> [EXERCISE DATA]:

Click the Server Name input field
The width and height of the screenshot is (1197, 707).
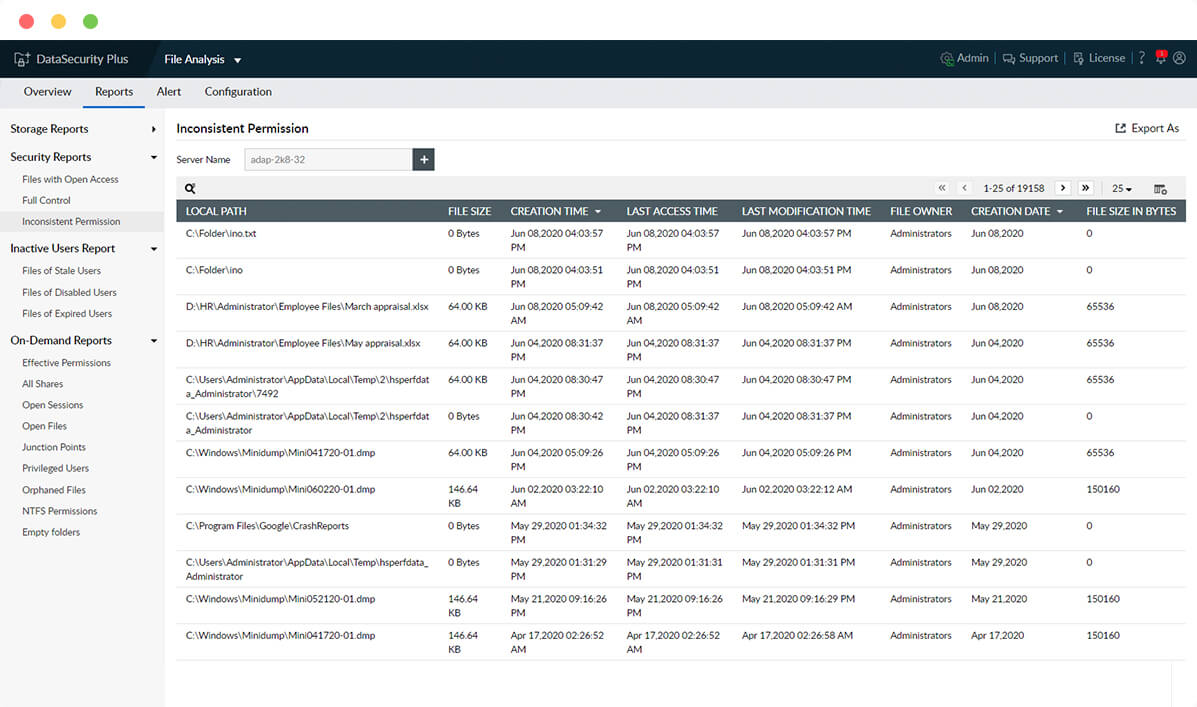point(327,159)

==

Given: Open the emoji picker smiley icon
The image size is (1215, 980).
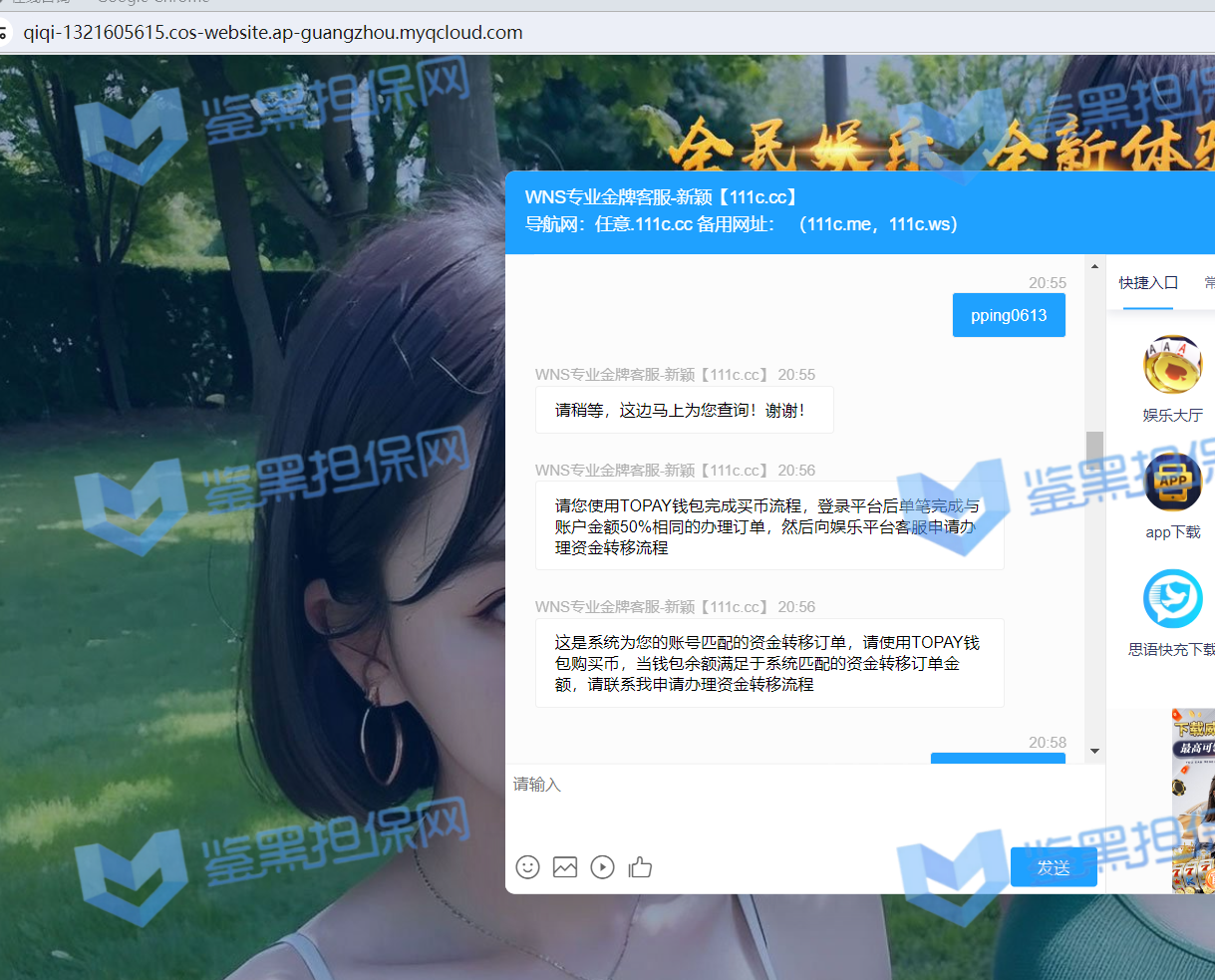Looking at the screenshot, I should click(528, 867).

> [EXERCISE]:
Set down the listing from the line containing "Given: Open the emoji picker smiley icon" through the line containing "Looking at the", both included, exactly as it appears, without the pictures.

> [SOLUTION FOR THIS TASK]:
Given: Open the emoji picker smiley icon
The image size is (1215, 980).
Looking at the screenshot, I should click(528, 867).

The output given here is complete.